Other scientists agree it’s a worthwhile project, citing promising results. Philippe Tissot, a researcher at Texas A&M at Corpus Christi who has worked at the intersection of atmospheric sciences in technology, said that Gagne is “leading the field.”
“David is one of the young leaders in our field combining an excellent understanding of atmospheric processes, with high level computational skills, and a deep understanding of how continuously evolving machine learning methods can help us better understand atmospheric and environmental processes and predict them more accurately,” Tissot wrote. He said Gagne is also helping spearhead efforts to organize a conference on artificial intelligence in the environmental sciences at the American Meteorological Society’s January meeting in Boston.
Paul Miller, an assistant professor at Louisiana State University, feels that machine learning can help forecasters sort out some of the randomness in an atmospheric setup.
“Even on days that we believe favorable for severe thunderstorms, not all thunderstorms turn out to be severe due to numerous other processes also affecting thunderstorm intensity,” Miller wrote. “Machine and deep learning techniques can potentially help forecasters refine their severe weather forecasts to better include not only the storms that ‘talk the talk’ but also ultimately ‘walk the walk,’ particularly when combined with radar-based characteristics.”

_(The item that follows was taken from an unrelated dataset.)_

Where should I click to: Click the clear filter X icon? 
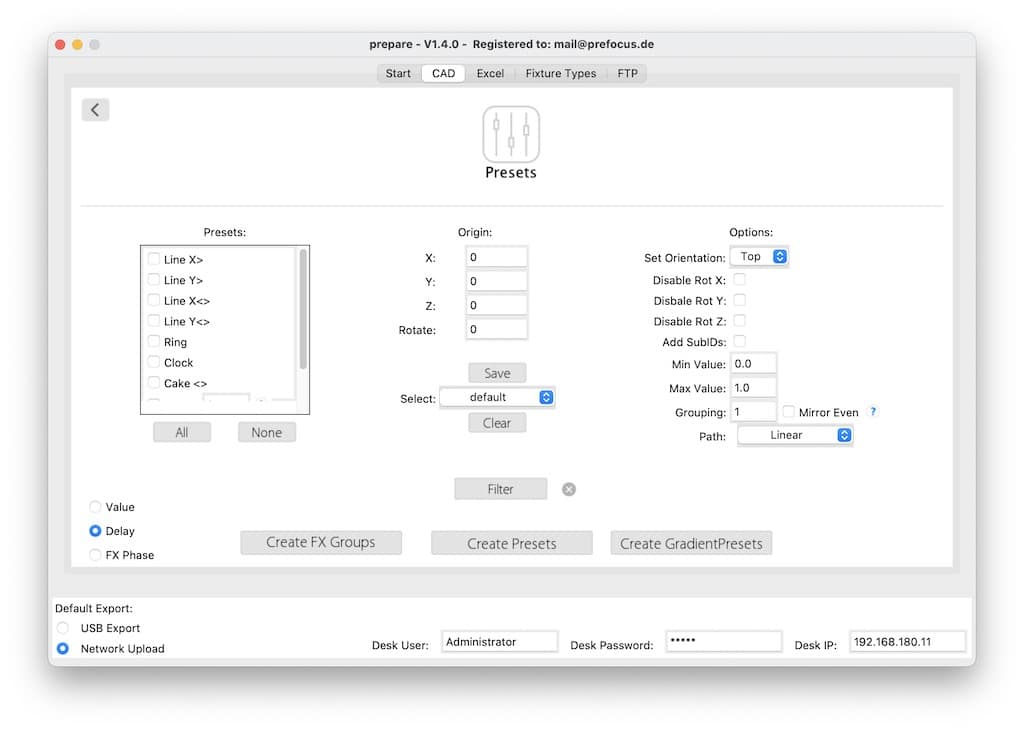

Miller described Gagne’s paper as “a very advanced meteorological application of deep learning that illustrates how much storm-scale information can be gleaned from model output” beyond that of coarser, lower-resolution weather models.
But it’s not all about the atmospheric sciences. David Wanik is an assistant professor at the University of Connecticut School of Business who studies natural hazards and their impacts with machine learning. He said Gagne’s project could offer new insight into the computer science elements, as well.

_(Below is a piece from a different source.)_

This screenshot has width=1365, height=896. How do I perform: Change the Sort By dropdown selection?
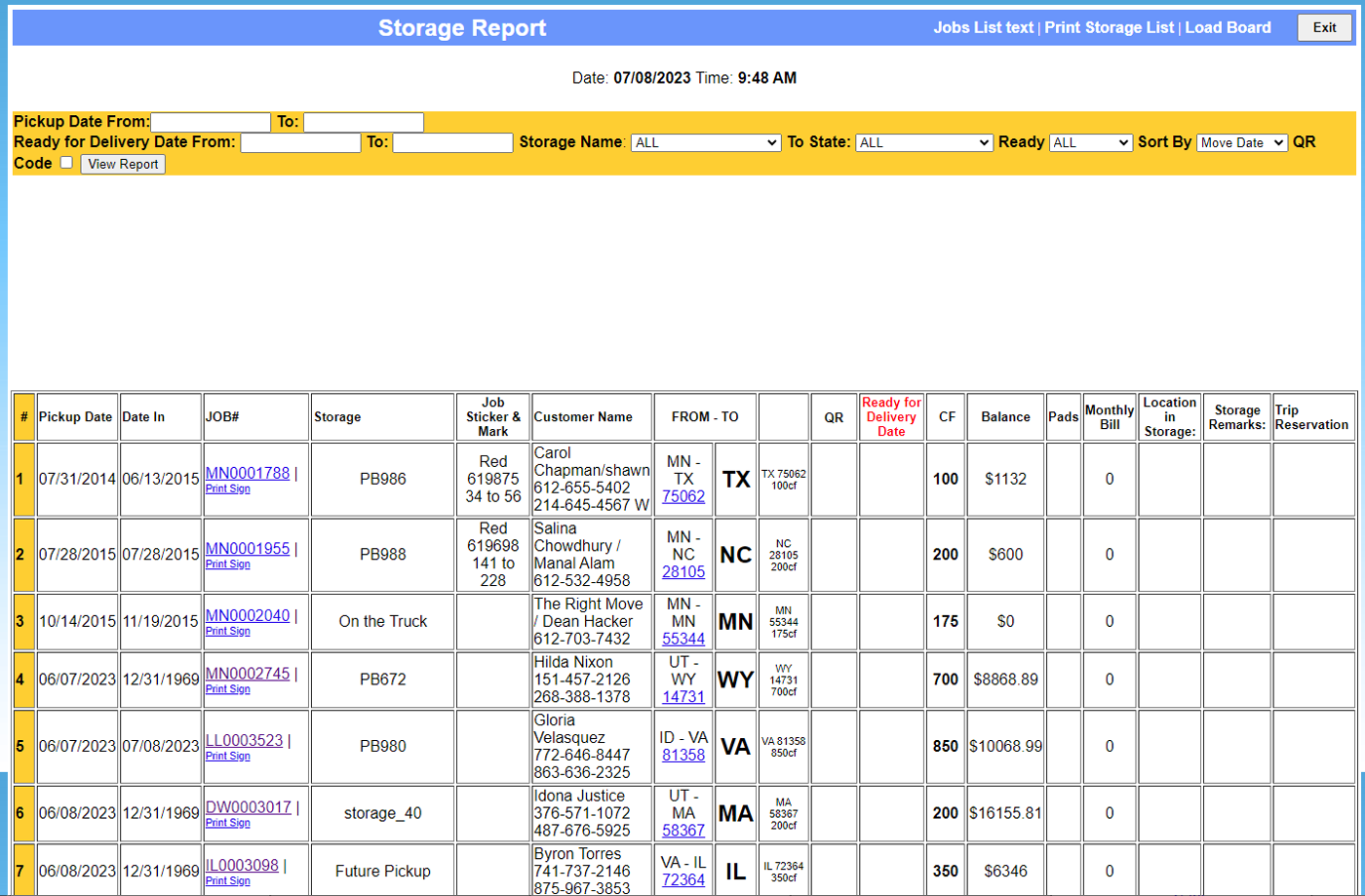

“Understanding why a model makes a prediction can be equally as important as the accuracy of the prediction itself,” Wanik wrote. “This paper is an excellent example of how scientists can interact with deep learning models, glean new insights and spark new research ideas from observing how deep learning models treat their input data.”

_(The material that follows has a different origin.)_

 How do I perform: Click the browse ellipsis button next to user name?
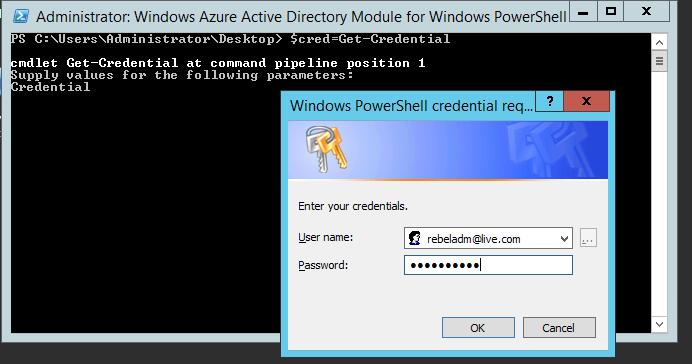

Gagne hopes that his endeavor may eventually serve as a supplement to meteorologists when dealing with the forecasting and warning of hail events.
“Our goal is to help better forecast hours or even days in advance,” Gagne said. His aspirations include both making more accurate real-time warnings but also stretching the warning time. If forecasters can predict the structure of storms before they form, Gagne’s work may offer insight into potential hail size before the first radar blips appear or storms develop.
“Then we could tell folks to maybe change their plans, put their car in the garage, tweak their outdoor schedules,” Gagne said. He believes this to be of great appeal to larger-scale interests, as well, such as for event planners or those in the transportation sector. “You could bring in more staff to help with crowd control at the airport or to move the planes faster.”
“This could save tons of money,” he said. “Since 2008, we’ve had more than $10 billion in hail damage every year. If you have a hailstorm going through a hail-prone city like Dallas or Minneapolis or Phoenix every few years, it can add up fast."
Gagne himself has witnessed firsthand the destructive power of hail. “The biggest I’ve seen was baseball size during a storm chase in Moore, Oklahoma, in 2010,” he said. Less than four years later, his vehicle suffered major damage when a similar-magnitude hailstorm ripped through the town of Norman. “That was to the tune of several thousand dollars.”